Tori Morrison My Secular Love of Yoga

I don't believe in gods. I refuse to acknowledge that homeopathic water has any medicine in it. I laugh at reiki massage and acupuncture.

I like my beliefs to stem from books written by experts with proper footnoting. I strive everyday to become a more logical person. I evaluate my life and am not afraid to admit that my brain will hallucinate, misinterpret, and falsely remember aspects of my life that others would have interpreted as spiritual, otherworldly and inexplicable. I'm a militant skeptic and I love yoga. My interest in yoga started from a dark period in my life that I like to refer to as “my hippy years.”

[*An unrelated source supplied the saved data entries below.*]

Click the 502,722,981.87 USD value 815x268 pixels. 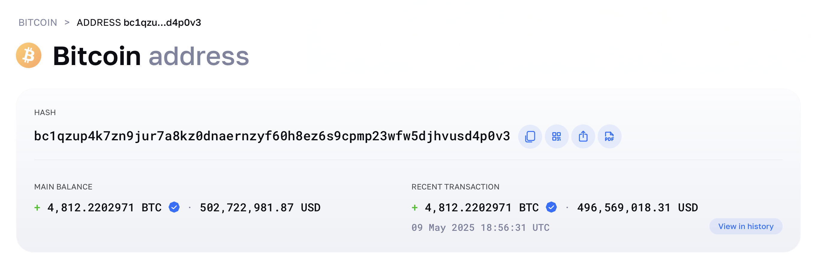[x=260, y=207]
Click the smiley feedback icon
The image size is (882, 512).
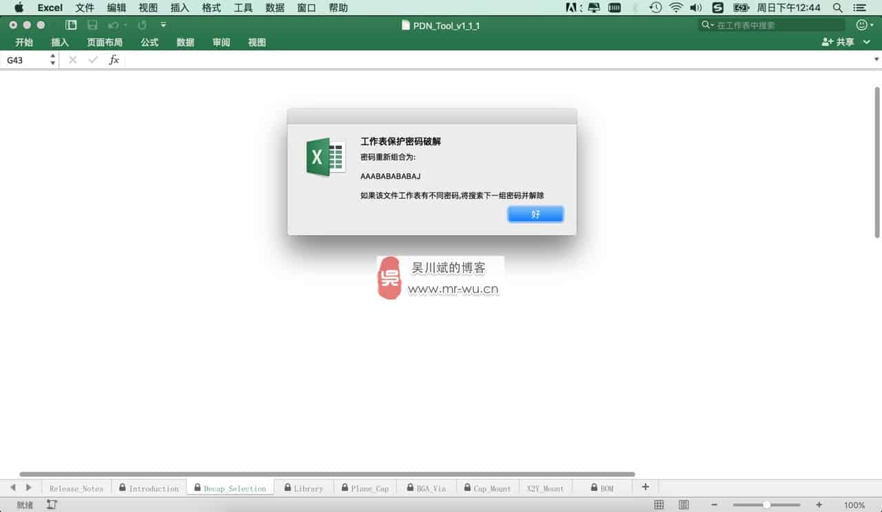pyautogui.click(x=861, y=25)
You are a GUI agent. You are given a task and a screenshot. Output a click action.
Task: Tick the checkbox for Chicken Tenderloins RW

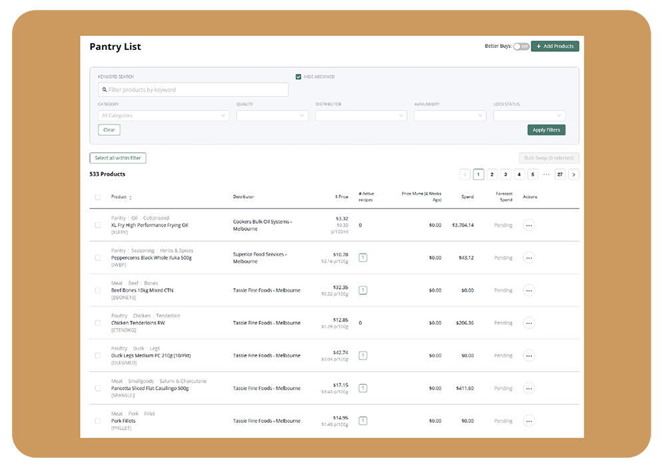pos(98,323)
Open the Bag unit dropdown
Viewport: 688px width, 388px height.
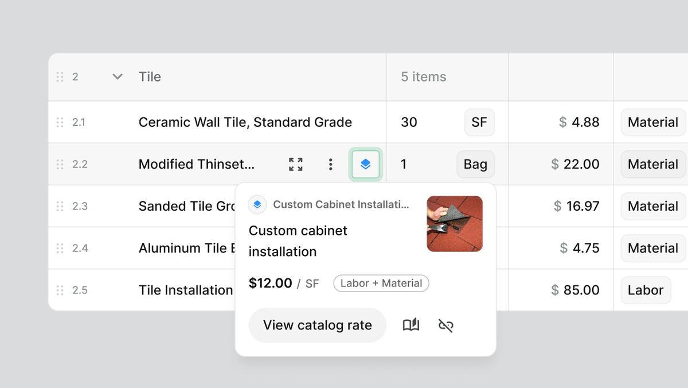[475, 164]
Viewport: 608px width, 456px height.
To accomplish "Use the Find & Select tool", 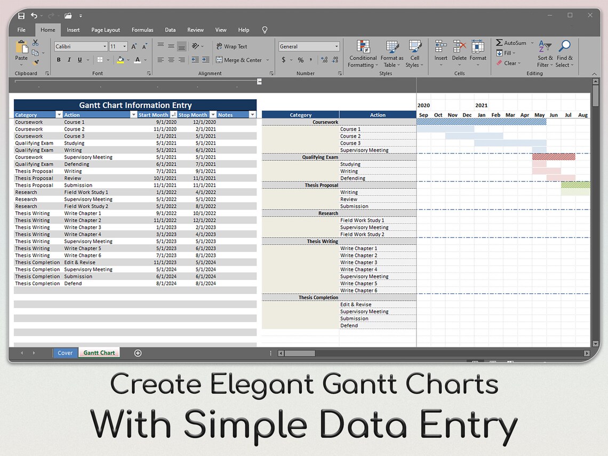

My hippy years had great parties with friends that didn't bathe and are responsible for me acquiring an obscure liberal arts degree. I stopped being a hippy when I noticed that talking about "the establishment" and protesting on campus was just a symptom of our social privilege. I was always a little dark and calculated for the hippy thing anyway, so I traded in my poncho for a shirt and tie. But I still liked yoga. It wasn't the girls in yoga pants, or the promise that I'd get a yoga butt. I like working out and I like that yoga is a skill. “I can put my feet behind my head” is a pretty good icebreaker. But more than anything, yoga is a sweet way to work out and chill out at the same time. But then shit gets weird.

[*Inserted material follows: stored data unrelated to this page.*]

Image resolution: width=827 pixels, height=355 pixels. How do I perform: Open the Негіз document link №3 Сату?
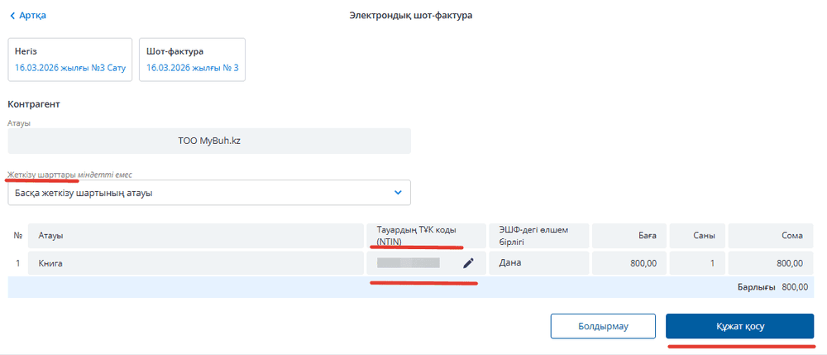click(x=70, y=68)
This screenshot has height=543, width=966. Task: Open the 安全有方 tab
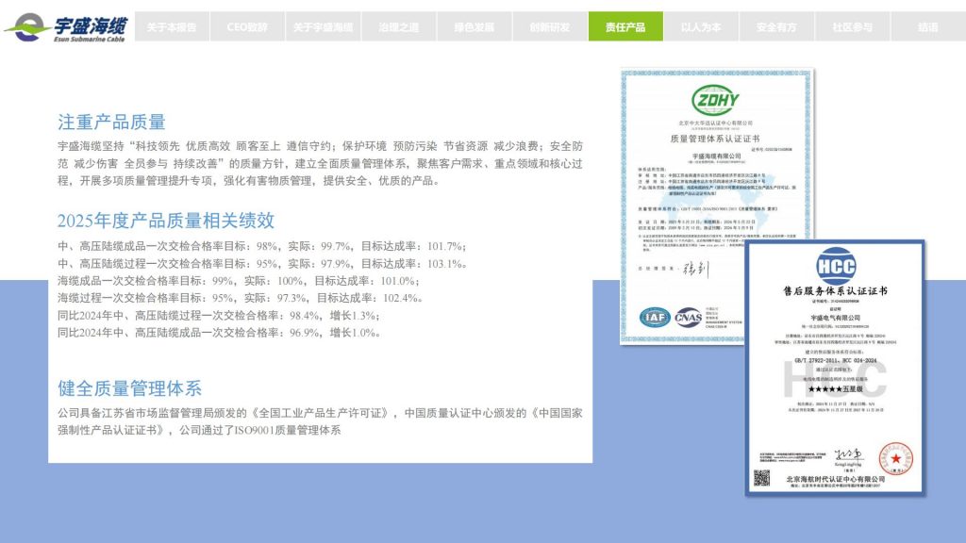tap(776, 27)
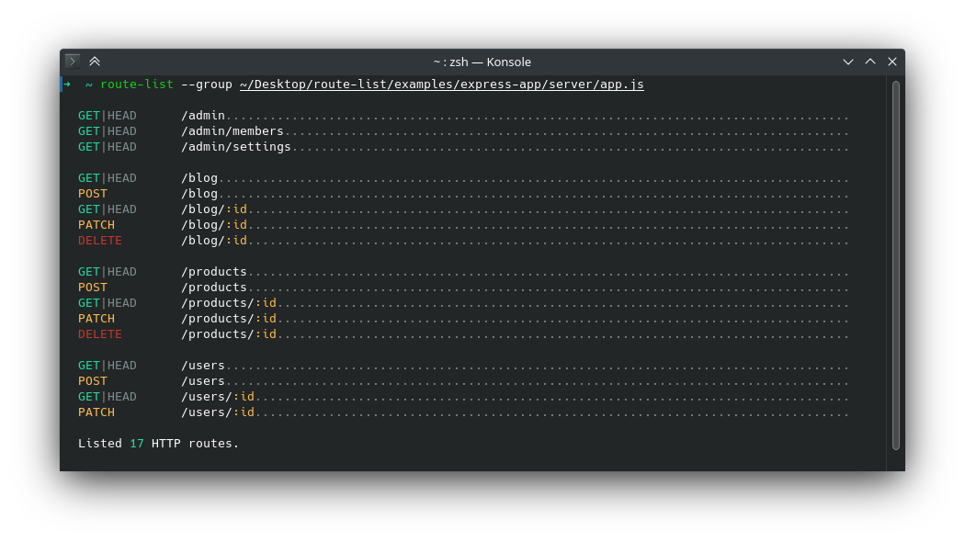965x542 pixels.
Task: Select the GET|HEAD method on the /admin line
Action: [107, 115]
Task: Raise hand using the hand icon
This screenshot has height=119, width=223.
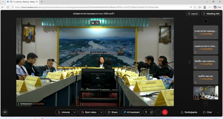Action: (x=146, y=112)
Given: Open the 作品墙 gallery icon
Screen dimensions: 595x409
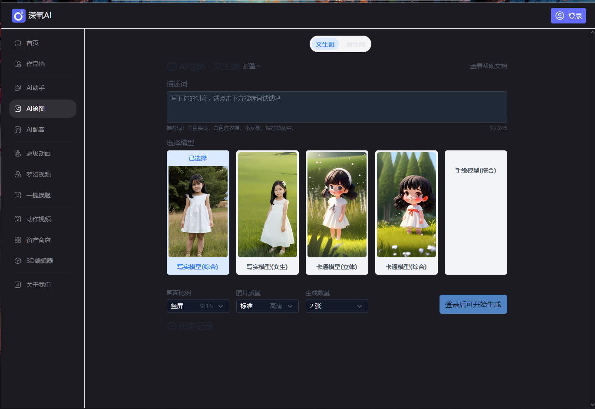Looking at the screenshot, I should (x=18, y=64).
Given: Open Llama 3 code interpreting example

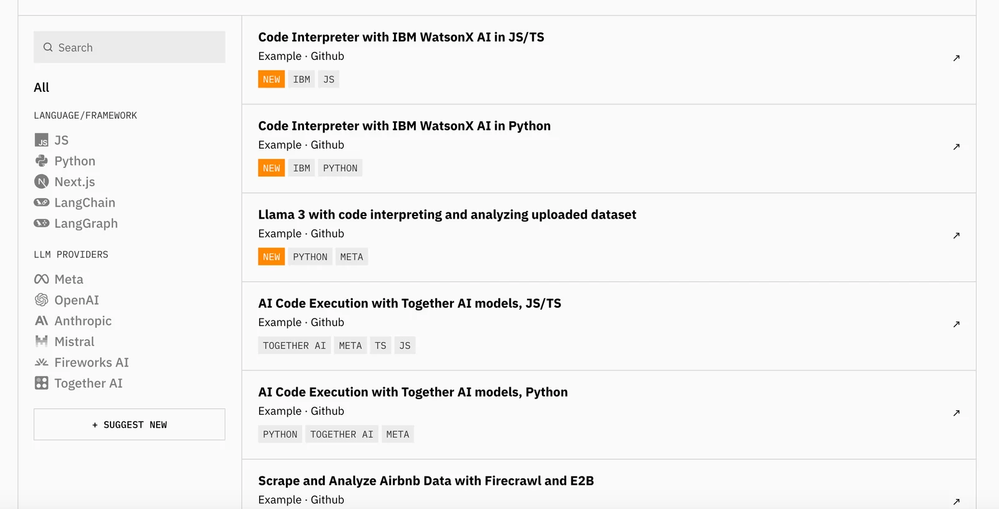Looking at the screenshot, I should click(447, 215).
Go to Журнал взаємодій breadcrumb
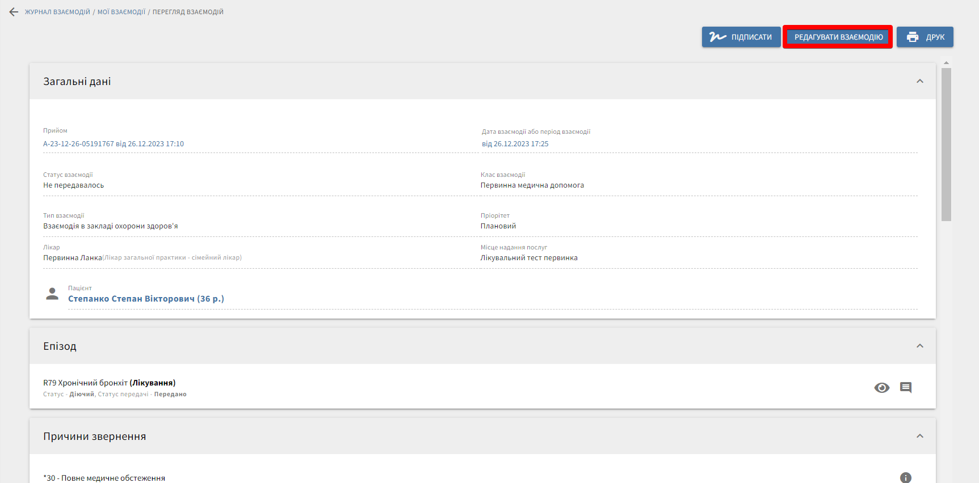 pos(57,12)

My yoga instructor then tells us how yoga can cure my pain and hands out only-good-news news papers or talks about bizarre mixtures of Buddhism and Hinduism vastly misunderstood by the skinny white lady in front of me. My exercise buzz turns to shame as I feel I've been taken in by charlatans in stretchy tights. I march out without taking a pamphlet and quietly make my way to my bike. I am aware that I'm the one in wrong. I want all the sexy yoga poses and the discipline without any of the namaste, which may make me a bad white person. But before you accuse me of being a cultural colonialist, let me give you an idea of what yoga is in most studios in the North America: your spiritual Yogi is now a size 0 fitness instructor. Your place of wisdom and solitude is a brightly lit gym and you can hear the latest summer jam pumping through the walls. If you think you can just walk in in your sweats and old camping t-shirts, you're wrong.

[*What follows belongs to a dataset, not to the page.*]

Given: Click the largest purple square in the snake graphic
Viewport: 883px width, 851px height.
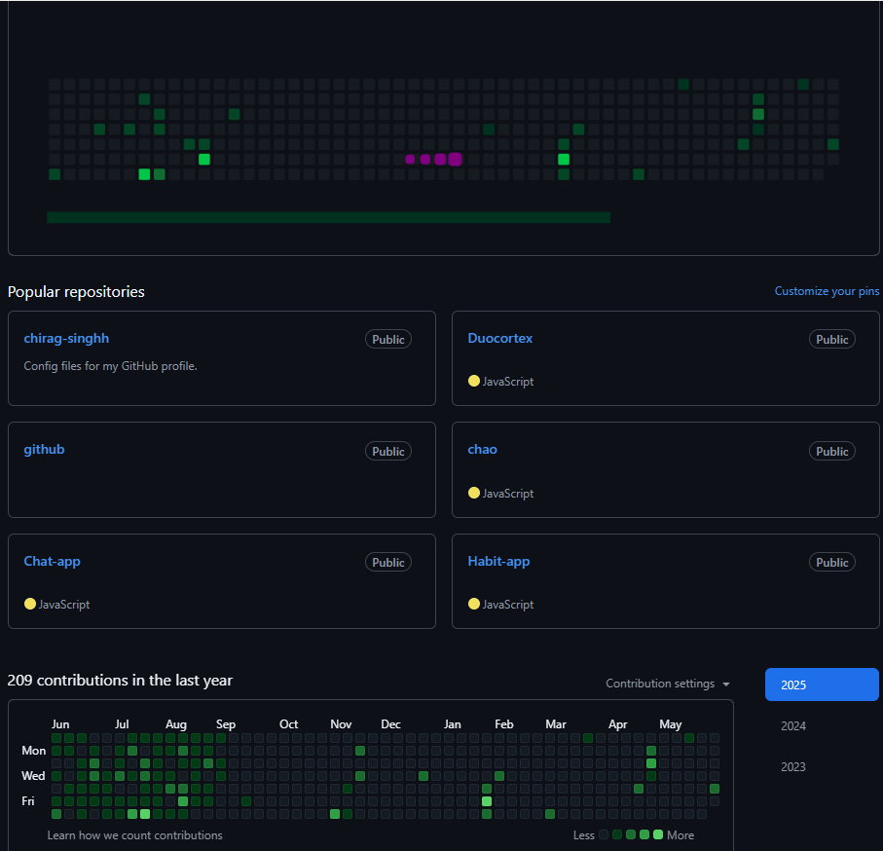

The path to enlightenment is pricey. You'll need your $130.00 yoga specific sweat pants, an $80 sports bra shirt, a brand name water bottle, and of course, a $12.00 colour coordinating headband. Then you need your designer mat, and to ride your bike you need a trendy travel mat bag so everyone knows you are on your way to yoga. So between the fact that even small classes usually have at least 8 grand worth of yoga accessories and the absence of any true cultural effort let's all be honest- this is stretch class. We are all here to get into a smaller size, not find nirvana.

So why are we kidding ourselves? Somewhere along the line, enlightenment became something you can sell, and let's face it, nothing sells better than the promise you aren't a shallow uninteresting follower who buys things to supplement their weak personality. So a quick namaste in the studio or a couple of encouraging lines on a reusable bag and we can pretend we're deep and worldly when in reality you've been trying to figure out what season the chick beside you got her pants from. But for us cynics, there will always be a little shame in our deep love of commercial stretch class.